Вот портрет балетной артистки (не классической) г-жи Н. О нем я слышал раньше, и при первом же взгляде на полотно миллионный раз убеждаюсь в том, как узки и слепы мнения прохожих.

Говорили мне только о «дерзновенной» наготе. Да, наготы здесь много. На прелестной цветущей женщине одежды всего лишь коротенькая шелковая юбочка, гораздо выше колен. Весь ее торс обнажен; он худощав, гибок и силен; очертания груди девственны; тон тела нежно-розовый с серебристо-шелковыми бликами на ярко освещенных изгибах. Ноги поставлены широко и крепко, отчего коленные чашечки чуть вогнулись, потемнели, сморщились. Поза обыденная, домашняя, простая. А все вместе так естественно, целомудренно и чисто, что лишь профессиональному павиану захочется здесь зачмокать мокрыми губами…

А через дверь, на очень высоком мольберте, портрет женщины с гитарой. Она одета с величайшей скромностью: серо-синее платье и красный легкий шарф оставляют открытыми лишь голову и кисти рук. Но отчего же от ракурса ее головы, закинутой назад, склоненной и повороченной влево, от ее нетерпеливой улыбки, от жгучей тревоги ее глаз веет искушением, зовом и сладким грехом? Менада в современном приличном платье!

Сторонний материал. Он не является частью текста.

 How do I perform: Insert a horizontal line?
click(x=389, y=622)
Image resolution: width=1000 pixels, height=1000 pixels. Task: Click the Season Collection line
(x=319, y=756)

А вот чудесный портрет русской волжской женщины, в ситцевой розовой поношенной кофте, в юбке кирпичного цвета, с головой, плотно обвязанной белым полотенцем. Красива ли она? Нет, черты ее лица неправильны. Но в этом своеобразном, ни на какой собирательный образ не похожем лице, в изумительном рисунке бровей, в здоровой свежести щек, в спокойном и сильном взгляде, в золотом загаре рук есть больше, чем красота, есть та глубокая, ненаглядная и неизъяснимая прелесть, высшая, чем красота, — прелесть русской женщины.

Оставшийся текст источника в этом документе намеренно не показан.